Appearance of Immatures and Adults:

  1. Antennae slender, filiform
  2. Mouthparts mandibulate, prognathous
  3. Tarsi 3-segmented; basal segment of front tarsi enlarged, bearing silk glands
  4. Hind femur enlarged, adapted for running backward
  5. Wings present only in adult males, highly flexible, smoky in color
  6. Cerci 1-2 segmented; asymmetrical in males

Webspinners have no economic significance. The insects are small, reclusive, and do not feed on living plants.

Only three families are present in North America:

      • Anisembiidae — 2 species
      • Teratembiidae — 4 species
      • Oligotomidae — 3 species

All of these occur in the southern United States and most have fairly restricted ranges.
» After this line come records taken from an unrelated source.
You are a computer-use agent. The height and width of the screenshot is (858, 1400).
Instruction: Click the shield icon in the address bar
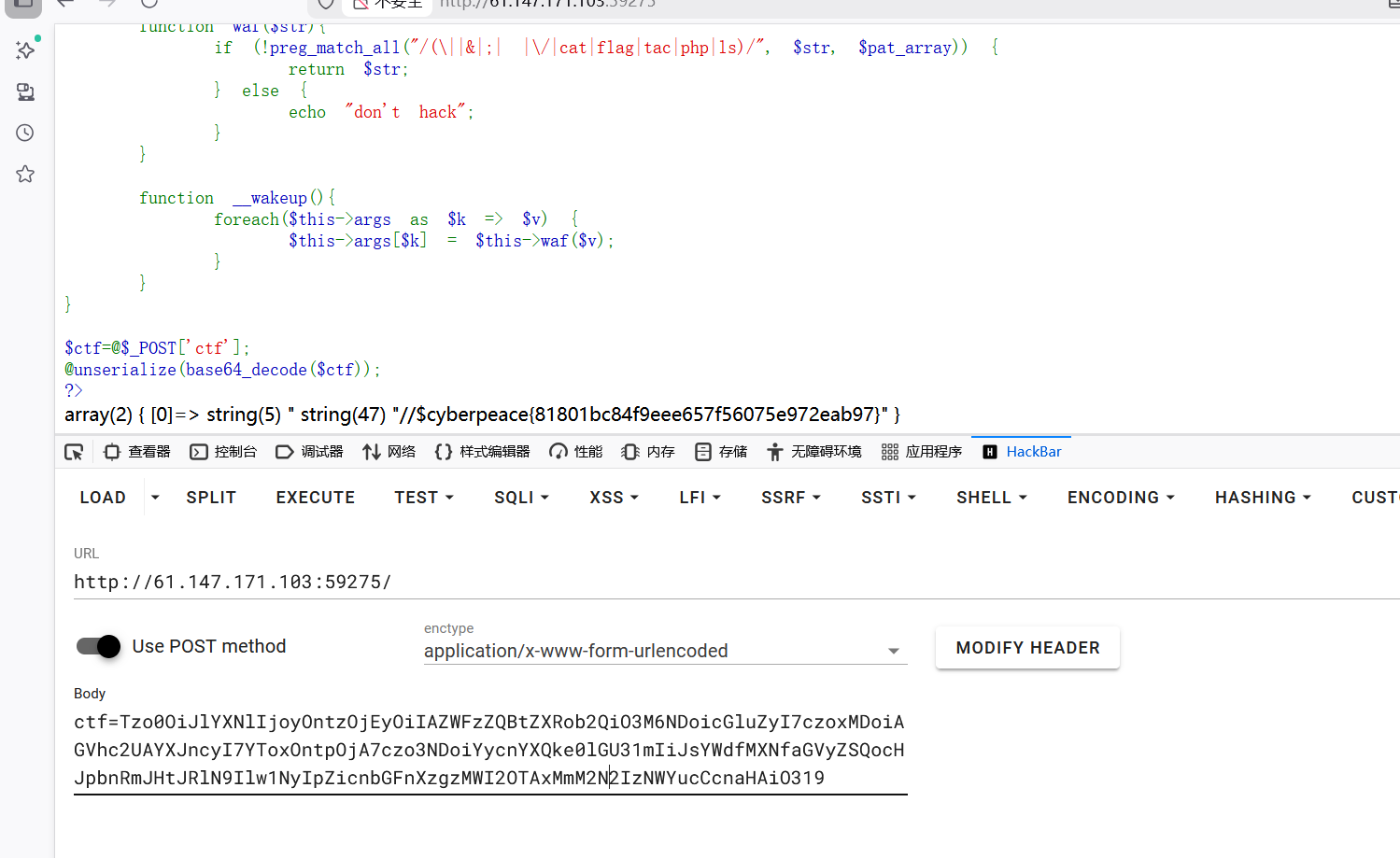(325, 5)
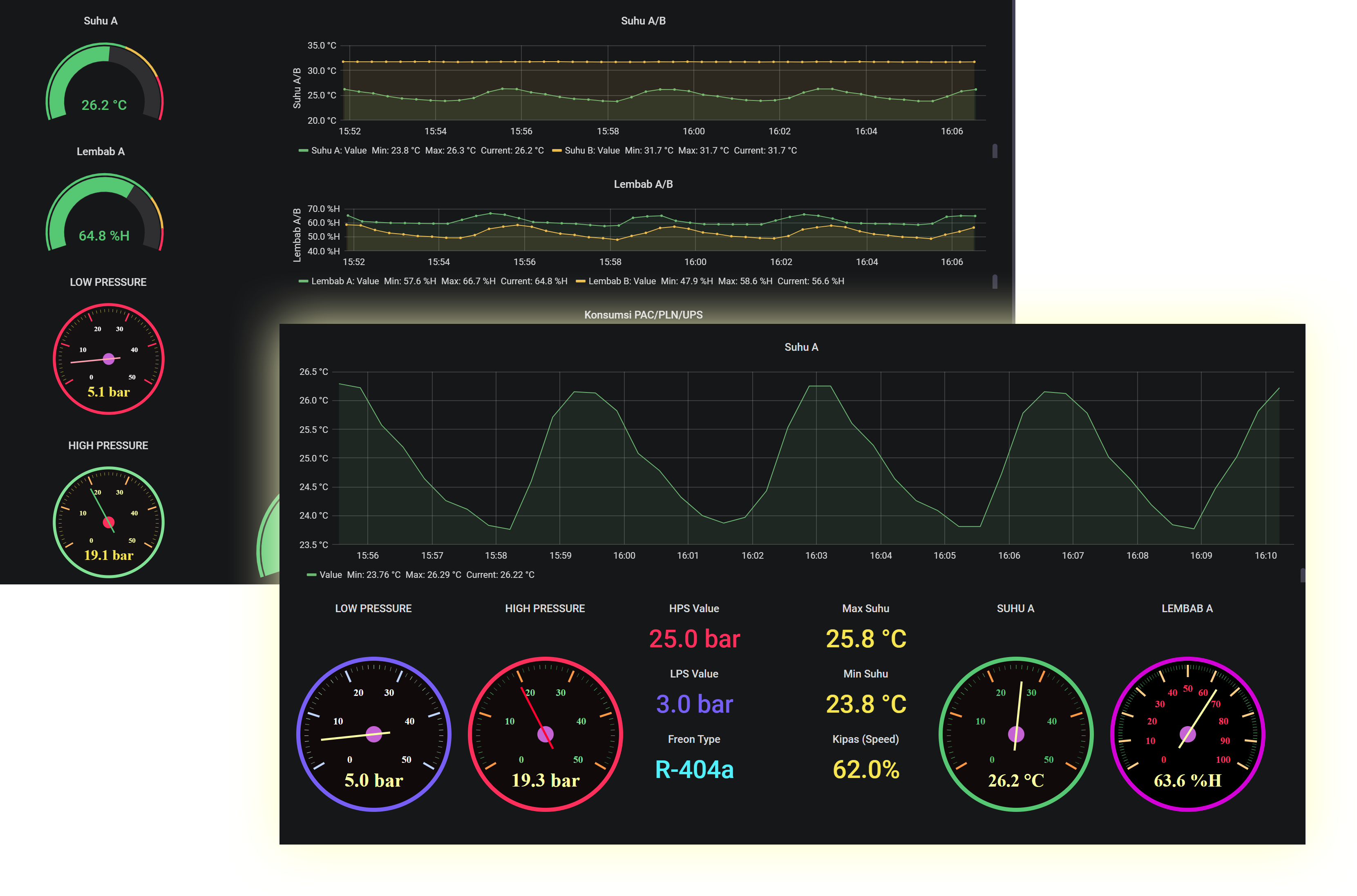The image size is (1357, 896).
Task: Click the 62.0% Kipas speed value
Action: (865, 770)
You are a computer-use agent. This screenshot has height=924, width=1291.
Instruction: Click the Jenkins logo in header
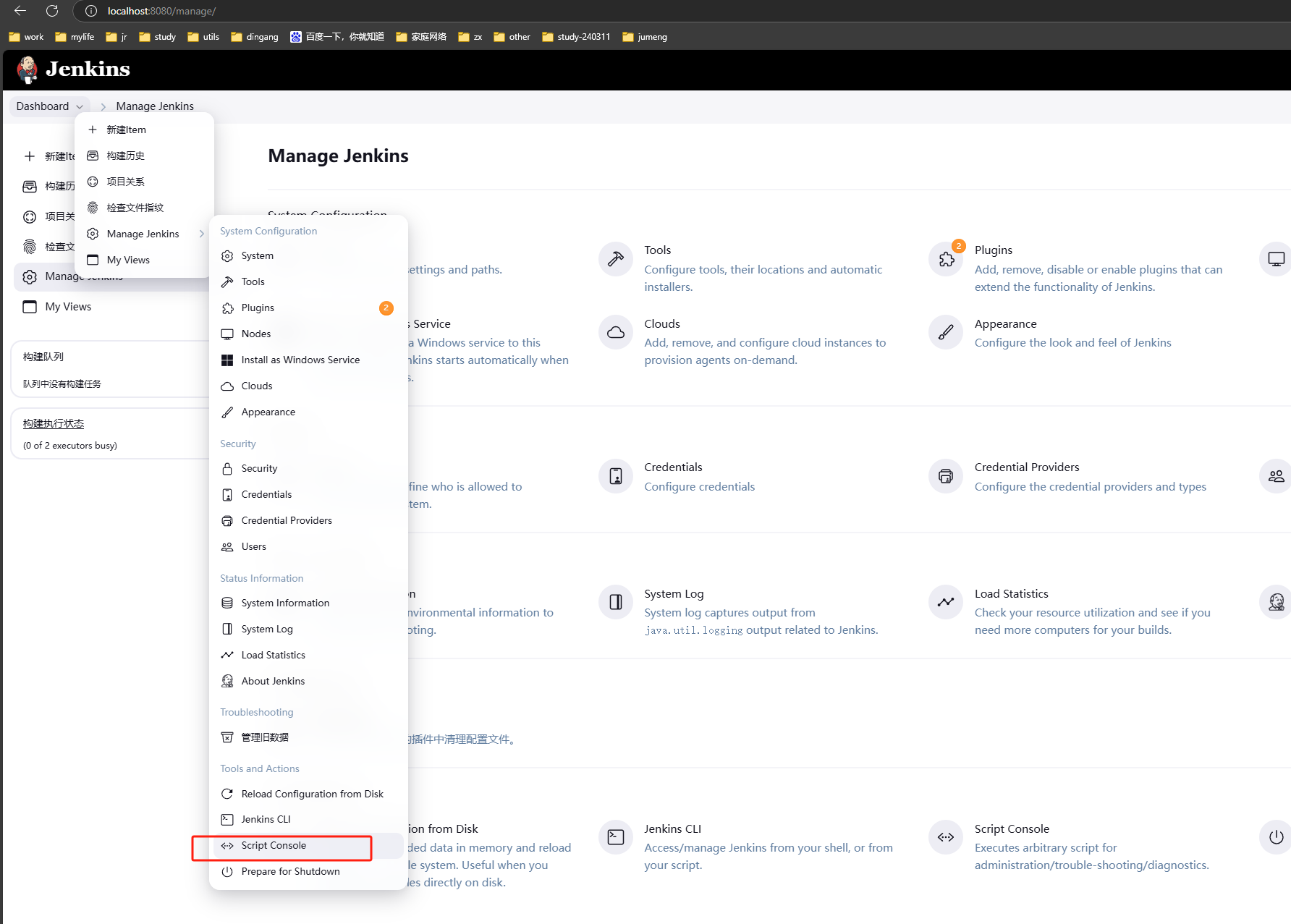pos(72,69)
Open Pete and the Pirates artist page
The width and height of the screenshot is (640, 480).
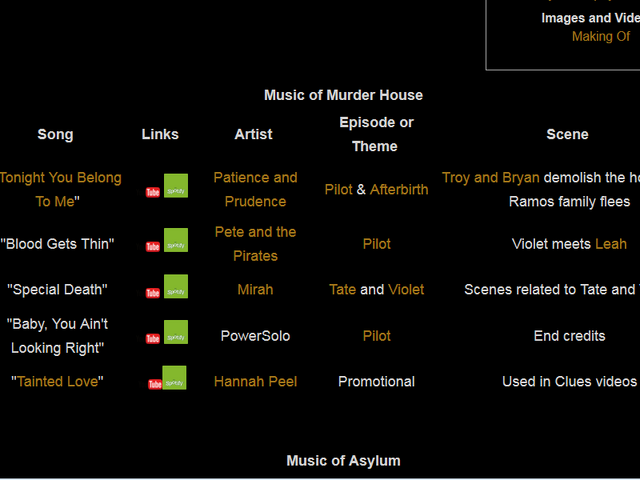pos(256,244)
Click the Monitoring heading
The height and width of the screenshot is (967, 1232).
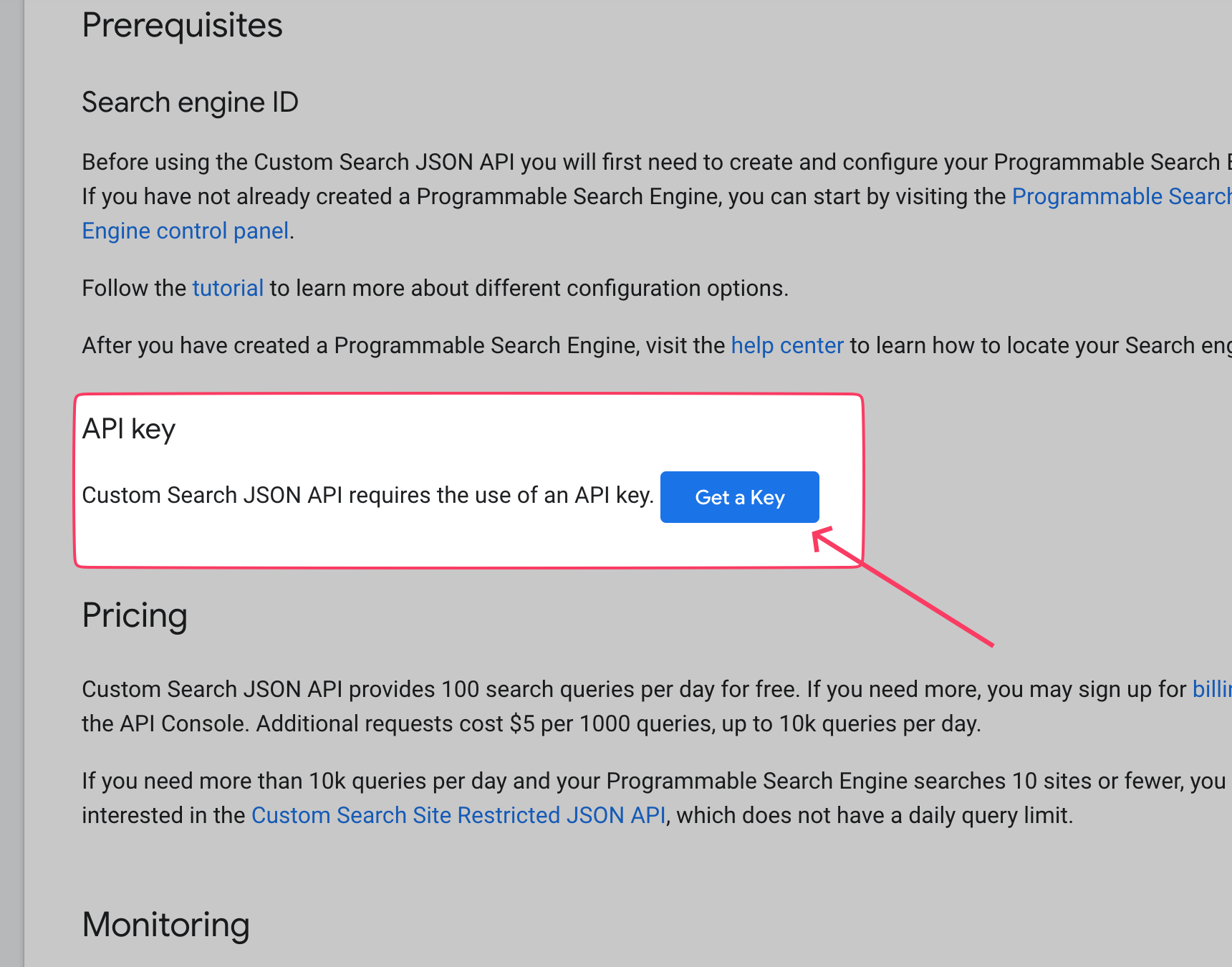click(x=165, y=925)
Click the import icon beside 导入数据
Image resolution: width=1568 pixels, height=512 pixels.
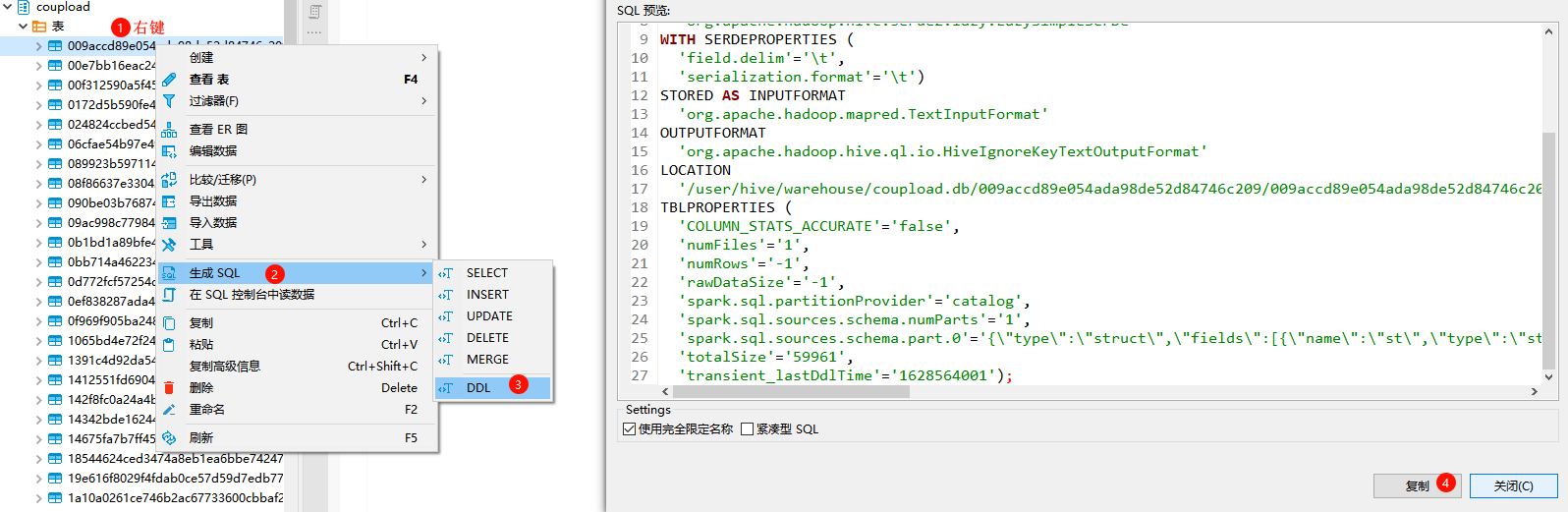(x=169, y=223)
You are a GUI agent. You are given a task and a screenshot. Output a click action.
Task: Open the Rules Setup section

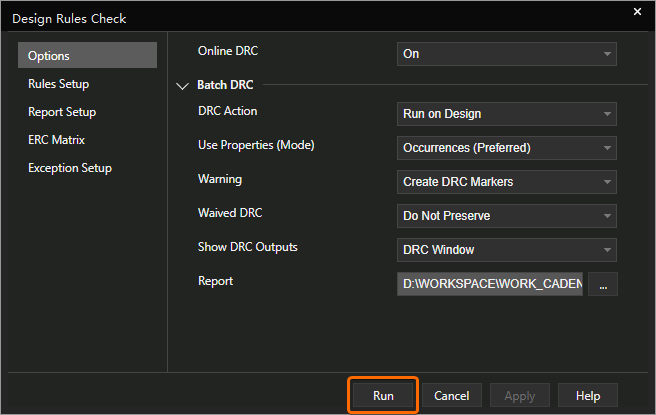(58, 84)
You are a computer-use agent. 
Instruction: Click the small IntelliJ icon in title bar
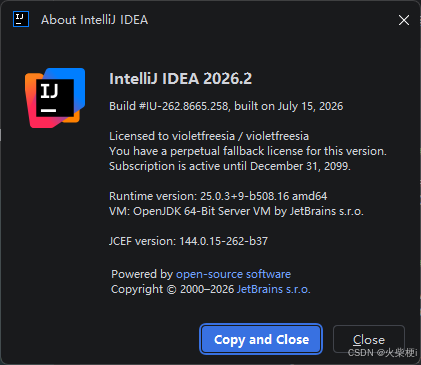[x=21, y=19]
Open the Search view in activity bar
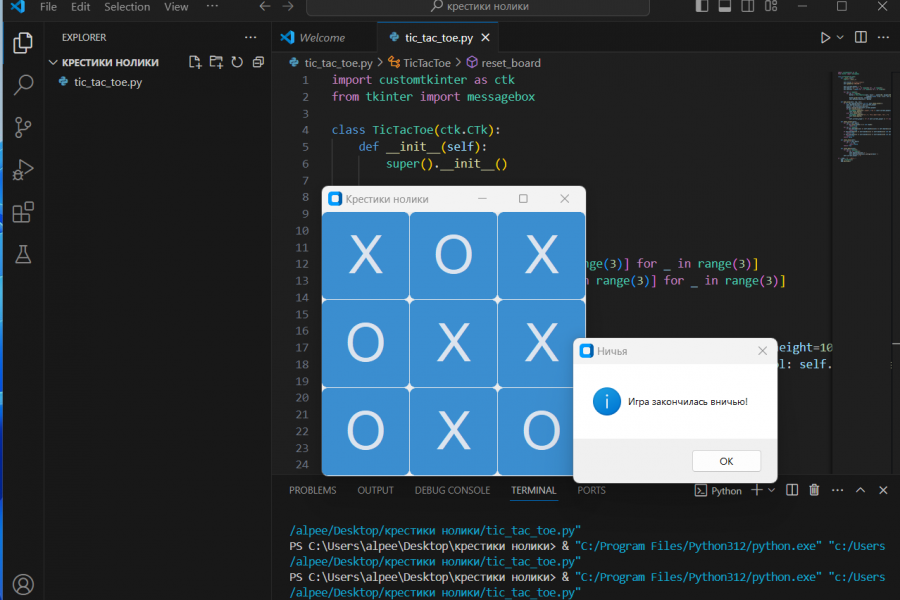Screen dimensions: 900x600 point(23,85)
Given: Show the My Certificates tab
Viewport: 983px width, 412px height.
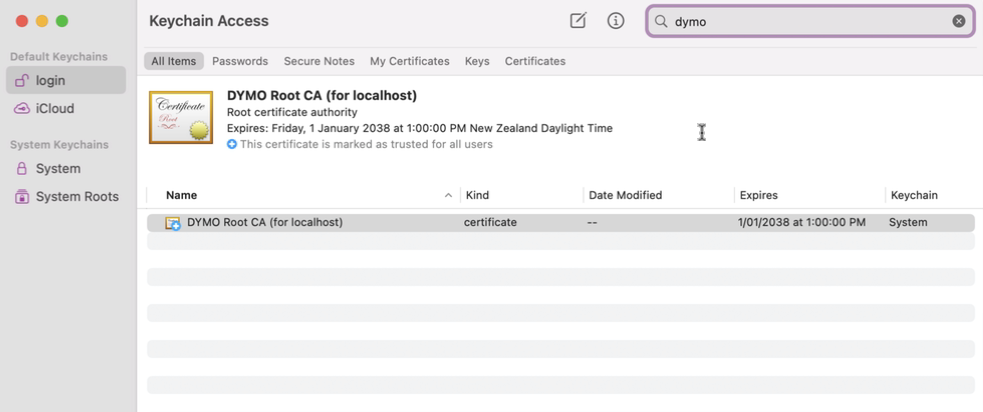Looking at the screenshot, I should click(409, 61).
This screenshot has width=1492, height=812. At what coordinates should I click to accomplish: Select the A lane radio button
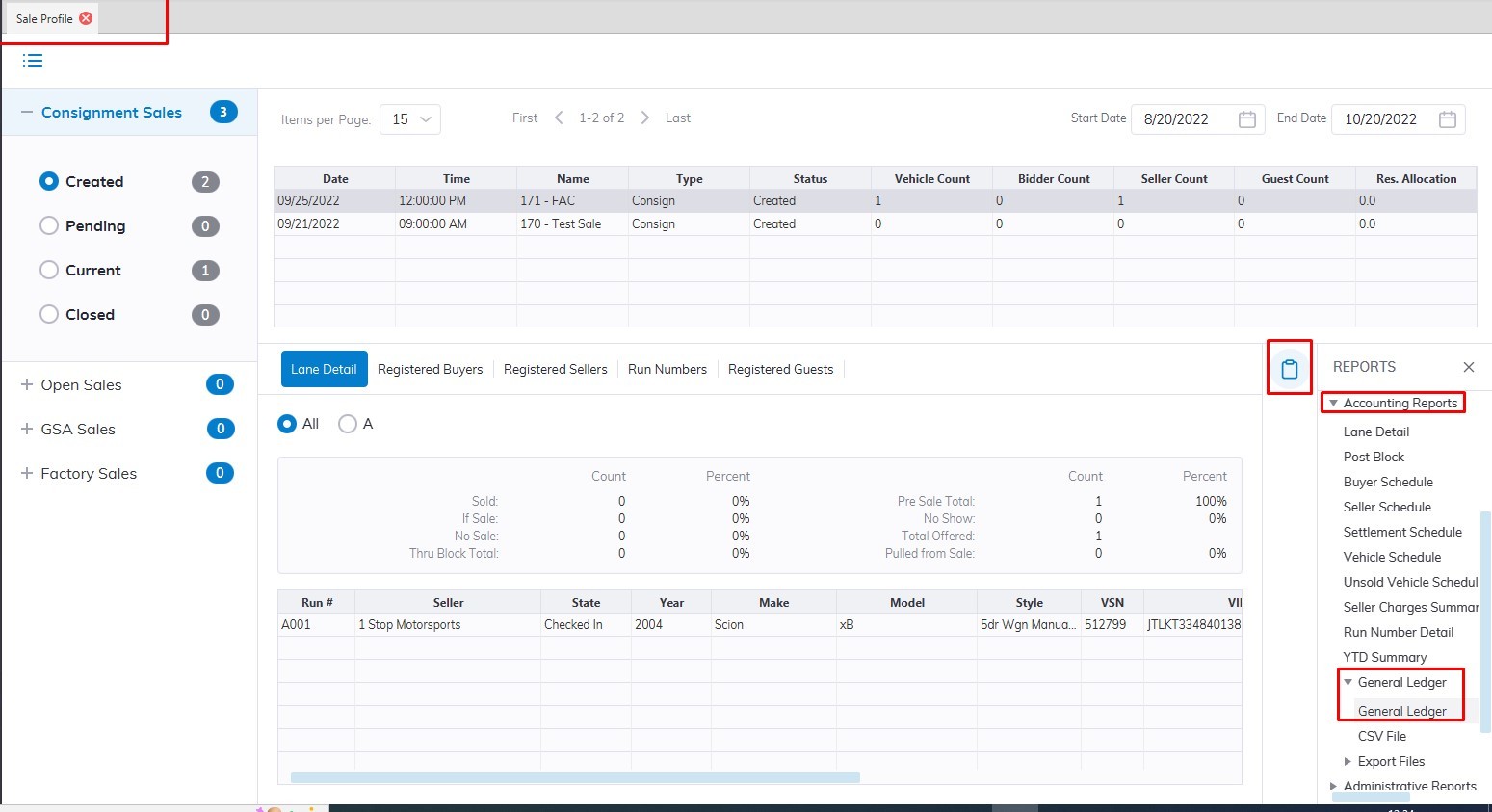coord(348,424)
  • Only adult males are winged.  They apparently disperse from one colony to another before mating, and die soon after mating.  Sometimes they are eaten by their mate.
  • Females of different species are so similar in appearance that it is often impossible to tell them apart.  Identification keys are based entirely on male characters.
  • Many insects produce silk, but only the Embioptera make it with glands located in the forelegs.  Other insects produce silk with their Malpighian tubules or with modified salivary or labial glands.